PAGE:
☆ ☆ ☆ ☆ ☆ ☆ ☆
Parsing React-like Props in Markdown Comments with oparser

September 19, 2024 javascriptdev-tools

A while back I wrote about syncing remote content into markdown files with markdown-magic. The short version: you drop an HTML comment into a .md file, and the library replaces the block underneath it with generated content.

The comment carries options. That little detail is where all the pain lives.

<!-- doc-start code src="./examples/1_simple.js" lines="1-20" -->
content gets replaced here
<!-- end-docs -->

src and lines are options. Easy enough when it's two strings. But I wanted authors to write options the way they already write React props, including arrays, objects, and nested config:

<!-- doc-start table columns=['name', 'price'] style={{ align: 'left' }} -->

The problem isn't generating the table. The problem is turning that string between the comment markers into a real JavaScript object, written by a human, in a text file, with no editor, no autocomplete, and no linter telling them they forgot a quote.

That parser became its own package: oparser.

Why not just JSON.parse?

The obvious move is to make people write JSON and call it a day.

<!-- doc-start table {"columns": ["name", "price"], "style": {"align": "left"}} -->

JSON.parse is strict on purpose, and that strictness is exactly wrong for hand-authored config. JSON forces double quotes on every key and string, forbids trailing commas, and explodes on a single missing brace. Nobody hand-writes JSON correctly inside an HTML comment on the first try.

What people actually type looks more like this:

columns=[name, price]
style={{ align: left }}
enabled
title=Hello world

No quotes on the keys. No quotes on obvious strings. A bare enabled flag with no value. A value with a space in it. Every one of those is a JSON.parse crash, and every one of those is something a reasonable person would expect to just work.

So the parser has to be forgiving. It has to take loose, human input and do the obvious thing.

What forgiving actually means

oparser exposes a parse() function that turns a loose string into an object:

const { parse } = require('oparser')

parse(`
  width={999}
  enabled=TRUE
  title="Hello world"
  tags=[one, "two, too", "three]still text"]
  style={{ color: 'red', label: "b{c}" }}
`)

// {
//   width: 999,
//   enabled: true,
//   title: 'Hello world',
//   tags: ['one', 'two, too', 'three]still text'],
//   style: { color: 'red', label: 'b{c}' }
// }

Look at what it had to figure out without being told:

width={999} is a number, not the string "999".
enabled=TRUE is a boolean, case-insensitive.
title="Hello world" keeps the space because it's quoted.
tags=[...] is an array, and the comma inside "two, too" is not a delimiter because it's inside quotes.
"three]still text" contains a ] that is not the end of the array.
style={{ ... }} is a nested object, and "b{c}" has a { that is not a new object.

The hard part of parsing loose config is knowing when a special character is structural and when it's just a character inside a string. Quotes are the signal, and most naive parsers split on delimiters before they account for quoting, which is why commas-inside-strings break them.
☆ ☆ ☆ ☆ ☆ ☆ ☆
DATASET EXTRACT:

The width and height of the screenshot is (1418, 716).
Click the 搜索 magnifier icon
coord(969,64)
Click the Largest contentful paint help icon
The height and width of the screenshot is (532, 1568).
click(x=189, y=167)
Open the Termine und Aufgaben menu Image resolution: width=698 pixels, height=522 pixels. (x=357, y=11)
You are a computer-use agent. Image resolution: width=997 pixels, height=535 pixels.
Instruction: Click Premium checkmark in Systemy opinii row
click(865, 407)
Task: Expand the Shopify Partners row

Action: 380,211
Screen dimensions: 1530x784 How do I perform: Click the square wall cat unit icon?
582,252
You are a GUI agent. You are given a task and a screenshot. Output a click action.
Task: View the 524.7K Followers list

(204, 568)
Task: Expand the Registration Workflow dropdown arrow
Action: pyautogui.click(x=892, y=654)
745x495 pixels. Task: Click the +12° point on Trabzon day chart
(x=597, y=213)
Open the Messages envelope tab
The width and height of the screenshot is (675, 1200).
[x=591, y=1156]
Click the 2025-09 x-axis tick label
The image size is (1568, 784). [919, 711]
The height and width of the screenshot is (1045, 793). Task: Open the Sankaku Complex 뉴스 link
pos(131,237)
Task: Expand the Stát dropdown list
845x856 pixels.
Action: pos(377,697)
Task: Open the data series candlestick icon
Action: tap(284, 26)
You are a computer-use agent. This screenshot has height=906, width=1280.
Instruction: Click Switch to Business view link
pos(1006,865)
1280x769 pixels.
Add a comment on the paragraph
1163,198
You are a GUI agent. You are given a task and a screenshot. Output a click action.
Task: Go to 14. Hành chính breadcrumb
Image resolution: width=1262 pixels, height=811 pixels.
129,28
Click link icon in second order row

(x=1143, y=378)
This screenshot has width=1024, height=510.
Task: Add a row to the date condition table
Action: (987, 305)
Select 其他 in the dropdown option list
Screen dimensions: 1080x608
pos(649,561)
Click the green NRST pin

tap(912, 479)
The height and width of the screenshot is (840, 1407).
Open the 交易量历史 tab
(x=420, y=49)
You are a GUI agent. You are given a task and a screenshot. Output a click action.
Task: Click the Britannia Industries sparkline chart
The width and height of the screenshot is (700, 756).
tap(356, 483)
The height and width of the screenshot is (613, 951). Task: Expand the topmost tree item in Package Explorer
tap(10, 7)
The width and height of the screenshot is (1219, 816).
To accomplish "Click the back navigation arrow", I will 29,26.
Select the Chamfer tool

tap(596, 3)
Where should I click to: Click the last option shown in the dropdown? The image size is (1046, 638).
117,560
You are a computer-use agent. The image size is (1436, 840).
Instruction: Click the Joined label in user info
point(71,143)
☆ ☆ ☆ ☆ ☆ ☆ ☆
STATED EXERCISE A:
Answer the following from the oparser article, one line each:
(i) What does markdown-magic replace when an HTML comment is placed in a .md file?
(ii) According to the section on JSON.parse, what does JSON forbid?
(iii) How does parse() treat width={999}?
STATED EXERCISE B: Repeat the part of the oparser article that opens with the words containing "The obvious move" and closes with "the first try.".

WRITTEN REPLY A:
(i) It replaces the block underneath the comment with generated content.
(ii) JSON forbids trailing commas.
(iii) It treats it as a number, not the string "999".

WRITTEN REPLY B:
The obvious move is to make people write JSON and call it a day.

<!-- doc-start table {"columns": ["name", "price"], "style": {"align": "left"}} -->

JSON.parse is strict on purpose, and that strictness is exactly wrong for hand-authored config. JSON forces double quotes on every key and string, forbids trailing commas, and explodes on a single missing brace. Nobody hand-writes JSON correctly inside an HTML comment on the first try.